If you ask that hipster about The Catcher in the Rye’s core message, you’ll get something completely off mark about how they really relate to Holden Caulfield. If someone relates to god damn Holden Caulfield, run.
If you ask that hipster about the author, J.D. Salinger, you’ll be forced to listen to how said hipster is so tortured, just like Salinger. However, for the life of their vintage coat, they could never tell you about how badass Salinger really was. In fact, he was expelled from three boarding schools growing up, ending up at Valley Forge Military Academy, so he’s not your typical English literature nerd.

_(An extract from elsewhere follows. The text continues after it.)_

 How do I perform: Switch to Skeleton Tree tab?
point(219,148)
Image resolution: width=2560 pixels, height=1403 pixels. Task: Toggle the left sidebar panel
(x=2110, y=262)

D-Day, as you’ve probably heard, was the day allied troops landed on Normandy beach in France for one reason and one reason only: killin’ Nazis. It was a huge deal, go ask your grandpa. See if he has any scalps.
Salinger was one of the men who rushed the beach. His fellow soldiers said he was a “genuine hero”. Meaning he ran around in slow motion as things blew up, and was shooting like Rambo on ‘roids. Holden ain’t got nothing on that.
Another thing is that he also met with the notoriously drunk Ernest Hemingway, and author of some obscure books. Salinger also did some writing of his own, in between cracking some anti-Semitic skulls.
In the end, he died a recluse, and a renowned author. His books capture the human condition in the confusion of post-war America, especially in the intelligent and creative set. Like people too smart for their own good, and that’s their downfall. How everything is fake, how it’s not authentic. How depressing life really is when you peel away the veneer. Boredom. But that’s life.
Enough with the high school English report.